“Kamu brengsek!”
begitu sambutan gadis itu, ketika aku sampai di meja yang terletak di sudut
luar kantin tempatnya duduk, di kantin sudut kampus.
“Wah, sedap
banget!” sahutku, menyeringai, “Baru sampe udah dihadiahin makian ama mahasiswi
cantik,” ujarku, bukan sebagai keluhan, seraya mengempas duduk di sisinya.
“Emang aku punya salah apa sih ama kamu, Cantik?”
“Udah,”
anggukku, kalem. “Emang kenapa?” kupandang dalam-dalam mata di balik kaca mata
minus itu.
“Kenapa? Dasar
brengsek! Seminggu penuh mereka ngerjain aku, tau!” Aku ragu apa ia benar-benar
marah karena itu. “Habis-habisan aku dipingpong! Sampai aku nggak bisa berkutik
lagi!” geramnya, tapi sirat wajahnya tak menggambarkan perasaan itu. “Dari
mulai dosen sampai mahasiswa, semuanya bersekongkol menggarap aku! Brengsek
banget orang-orang itu!”
Aku mendesis dan
menggeleng-geleng pelan, lalu mengangkat tangan kanan serta
menggerak-gerakkannya di udara. Ibu kantin terusik perhatiannya dan menoleh ke
arah kami.
“Bu! Tolong
buatkan es teh manis, Bu!” kataku padanya, lalu kembali kepada gadis cantik
yang duduk di sebelahku. “Apa sih sebetulnya yang mereka gosipin mengenai
kita?” tanyaku padanya.
“Mereka bilang,
kita diam-diam... ada main.”
“Maksudnya...
ada main gimana?” aku kurang paham maksudnya.
“Pacaran
diam-diam.”
“Ooh...! Emang
mereka punya bukti apa?”
“Katanya salah
seorang di antara mereka, ada yang mergokin kita lagi nonton malam Minggu kemarin.”
Mata di balik
kaca mata itu bergerak-gerak gelisah. Namun aku tetap tak bisa menemukan adanya
amarah di sana. “Lagian, kalau misalnya kita emang betul pacaran. Apa itu bikin
mereka jadi dirugikan? Nggak, 'kan?” akhirnya ia tiba pada kesimpulan yang memihak
dirinya.
Aku mengangguk,
membenarkan, setuju. Ibu penjaga kantin mengantarkan pesananku, es teh manis.
“Sebetulnya,
menurutku, mereka itu bukan merasa dirugikan,” kataku, lalu kuhirup es teh
manis itu, beberapa teguk, kemudian, “Tapi merasa dikagetkan. Terus jadi
kecewa, karena merasa tertipu.”
“Tertipu?
Tertipu sama siapa?”
Aku mencebik dan
mengangkat bahu. “Ya ama anggapan mereka sendirilah. Kita 'kan biasa punya
anggapan-anggapan yang belum tentu benar kayak begitu. Kita anggap kita ini
baik, cakep, pinter, kaya, dan sebagainya. Padahal di luar sana, banyak yang
lebih baik, lebih cakep, dan lebih pinter dibanding kita. Terus kita jadi kaget. Kecewa.

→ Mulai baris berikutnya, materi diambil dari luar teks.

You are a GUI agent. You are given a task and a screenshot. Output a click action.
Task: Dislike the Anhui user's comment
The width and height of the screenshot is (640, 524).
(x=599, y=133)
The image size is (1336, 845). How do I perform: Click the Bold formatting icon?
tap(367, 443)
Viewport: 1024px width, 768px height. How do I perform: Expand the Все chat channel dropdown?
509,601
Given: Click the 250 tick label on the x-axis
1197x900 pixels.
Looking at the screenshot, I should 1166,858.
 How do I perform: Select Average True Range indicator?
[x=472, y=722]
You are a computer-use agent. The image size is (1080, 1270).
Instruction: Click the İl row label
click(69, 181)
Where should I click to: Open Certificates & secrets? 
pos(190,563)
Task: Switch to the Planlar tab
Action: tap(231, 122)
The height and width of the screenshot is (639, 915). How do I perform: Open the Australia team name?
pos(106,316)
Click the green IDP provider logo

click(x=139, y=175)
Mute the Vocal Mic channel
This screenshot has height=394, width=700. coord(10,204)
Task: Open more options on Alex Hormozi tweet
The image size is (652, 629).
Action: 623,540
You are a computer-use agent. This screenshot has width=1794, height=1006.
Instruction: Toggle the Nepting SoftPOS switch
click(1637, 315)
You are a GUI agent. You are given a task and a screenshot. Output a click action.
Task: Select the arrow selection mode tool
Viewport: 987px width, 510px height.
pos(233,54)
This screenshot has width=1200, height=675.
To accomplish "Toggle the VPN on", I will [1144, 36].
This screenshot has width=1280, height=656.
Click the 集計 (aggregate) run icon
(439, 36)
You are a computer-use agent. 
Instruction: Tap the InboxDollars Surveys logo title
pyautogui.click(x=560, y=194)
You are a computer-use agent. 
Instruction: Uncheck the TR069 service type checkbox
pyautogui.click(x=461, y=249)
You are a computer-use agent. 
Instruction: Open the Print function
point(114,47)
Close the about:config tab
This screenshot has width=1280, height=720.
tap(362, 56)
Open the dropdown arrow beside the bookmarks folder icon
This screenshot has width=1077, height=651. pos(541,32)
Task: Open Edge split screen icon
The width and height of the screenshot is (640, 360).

Itulah kita, kalo kita mau jujur.”
Mata indah di
balik kacamata minus itu memandang padaku terpana. “Wah, nggak nyangka banget
kamu bisa ngomong kayak begitu,” cetusnya.
Aku hanya senyum
miring. “Aku ini emang brengsek, tapi bukan bodoh.”
“Oh, sori,”
tiba-tiba ia sadar telah melecehkanku. “Terus... apa hubungannya anggapan
mereka itu sama kita?”
“Ya sederhana
aja sebetulnya. Coba kamu perhatikan kata-kataku ini,” Aku membenahi posisi
duduk. Ia memerhatikanku dengan tatapan penuh perhatian. “Malam Minggu kemarin
aku ngajak kamu nonton. Dan kamu mau. Dan... katanya, ada yang mergokin kita.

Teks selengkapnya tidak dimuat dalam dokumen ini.